**Task goal**
Pull out every line of the data below that contains the word "Close".
++++ Rows ++++
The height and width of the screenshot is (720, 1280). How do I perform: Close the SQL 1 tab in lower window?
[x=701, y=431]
++++
++++ Rows ++++
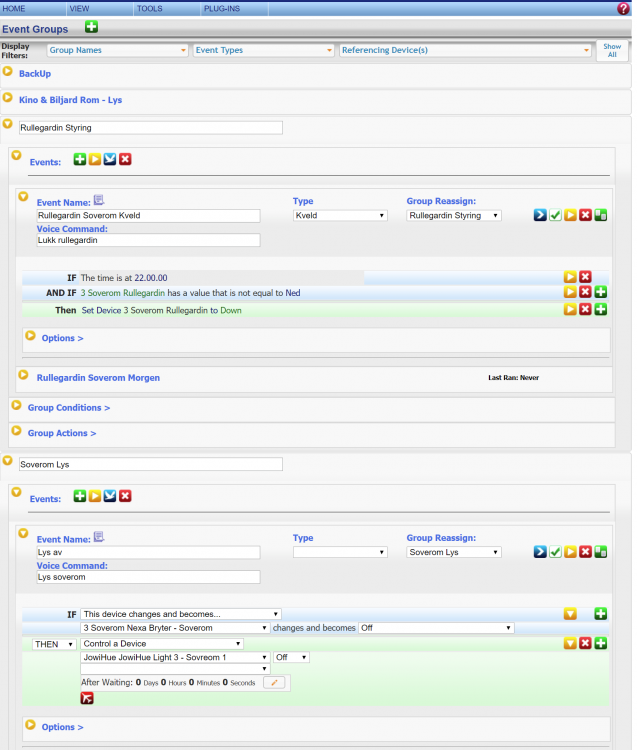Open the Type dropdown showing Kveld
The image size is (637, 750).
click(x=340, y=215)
++++
**Full solution**
The height and width of the screenshot is (720, 1280). How do I perform: Close the SQL 1 tab in lower window?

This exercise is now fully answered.